The members of East Wind, for example, range in age from infancy to 76: Some have lived here for more than three decades, but around half of the population is part of a new wave, people in their late 20s and early 30s who joined in the last four years. These newer residents moved to East Wind to wean themselves off fossil fuels, grow their own food, have a greater say in how their society is run and live in less precarious financial circumstances.

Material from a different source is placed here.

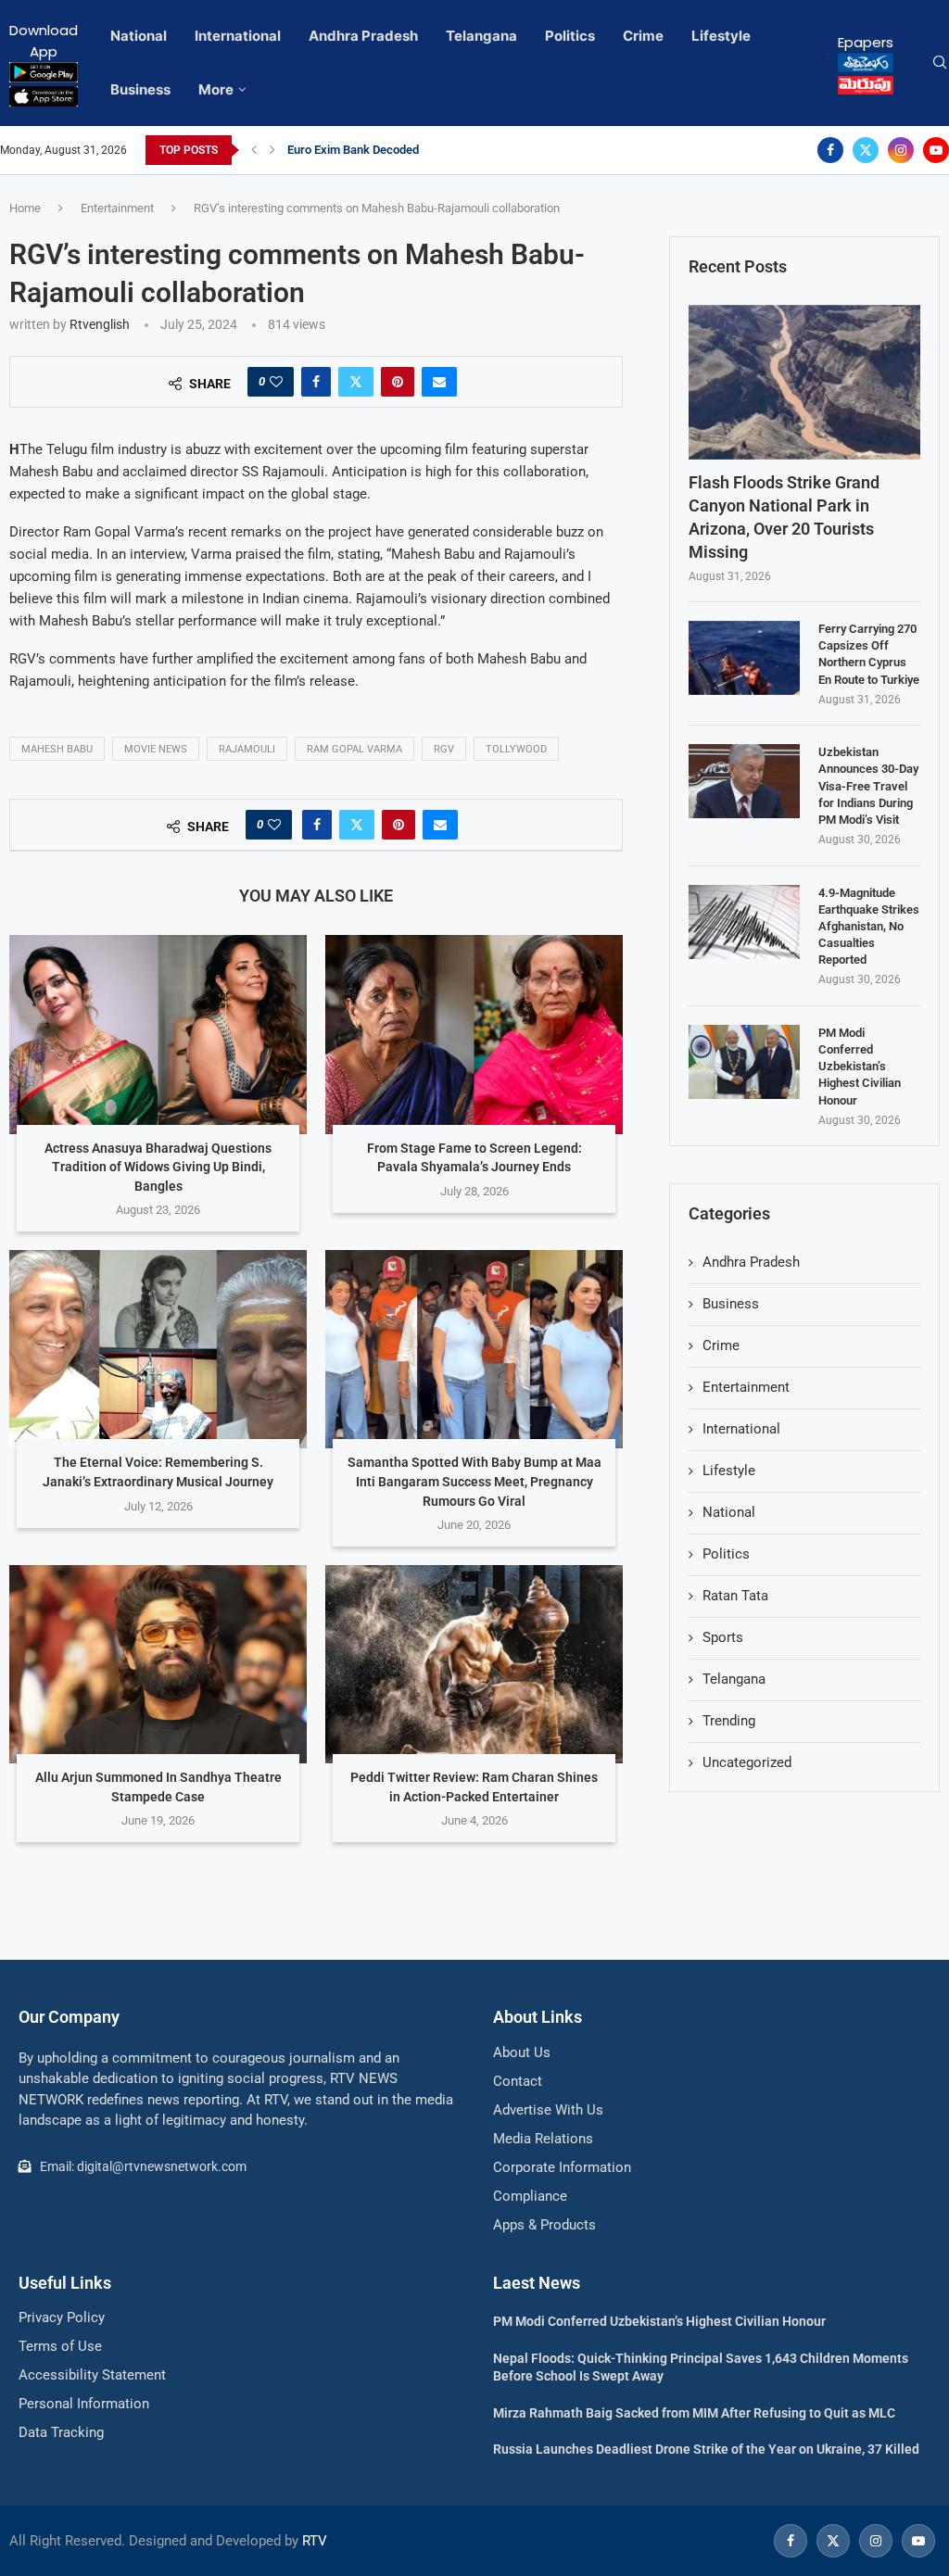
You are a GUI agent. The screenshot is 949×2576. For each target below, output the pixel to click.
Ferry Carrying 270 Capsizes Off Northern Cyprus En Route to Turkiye (868, 654)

Even in the dead of winter, the property is stunning, with its undulating textures of ridges, glades and limestone escarpments. It was obvious how living here could reconnect people to the land, letting them hike, climb, swim and harvest in a way that is beyond reach for most Americans. As we passed a three-story dormitory painted Egyptian blue, Nichols told me that, as a college student in the late 2000s, he tumbled down what he calls the “climate change research hole,” reading websites that pored over grim scientific projections about an increasingly warmer planet. He’d joined the Bloomington, Indiana, chapter of the Occupy movement for a while, but saw the blaze of indignation dwindle to fumes without any lasting political victories. Afterward, Nichols felt wholly disillusioned by the corporations and government organizations that he felt had a stranglehold on his life. “It’s going to go how it goes,” he recalled thinking, so “how do you want to live in it?” After discovering several intentional communities online — many find East Wind and others through simple Google searches — he concluded that joining one was “just a more comfortable way of living right now.”

IN 2017 BJORN GRINDE and Ranghild Bang Nes, researchers with the Norwegian Institute of Public Health, co-authored a paper on the quality of life among North Americans living in intentional communities. Along with David Sloan Wilson, director of the evolutionary studies program at Binghamton University, and Ian MacDonald, a graduate assistant, they contacted more than 1,000 people living in 174 communities across the U.S. and Canada and asked them to rate their happiness level on the Satisfaction With Life Scale (SWLS), a globally recognized measurement tool. They compared these results to a widely cited 2008 study by the psychologists William Pavot and Ed Diener, which surveyed past studies that used the scale to analyze 31 disparate populations — including Dutch adults, French-Canadian university students and the Inuit of northern Greenland — and discovered that members of intentional communities scored higher than 30 of the 31 groups. Living in an intentional community, the authors concluded, “appears to offer a life less in discord with the nature of being human compared to mainstream society.” They then hypothesized why that might be: “One, social connections; two, sense of meaning; and three, closeness to nature.”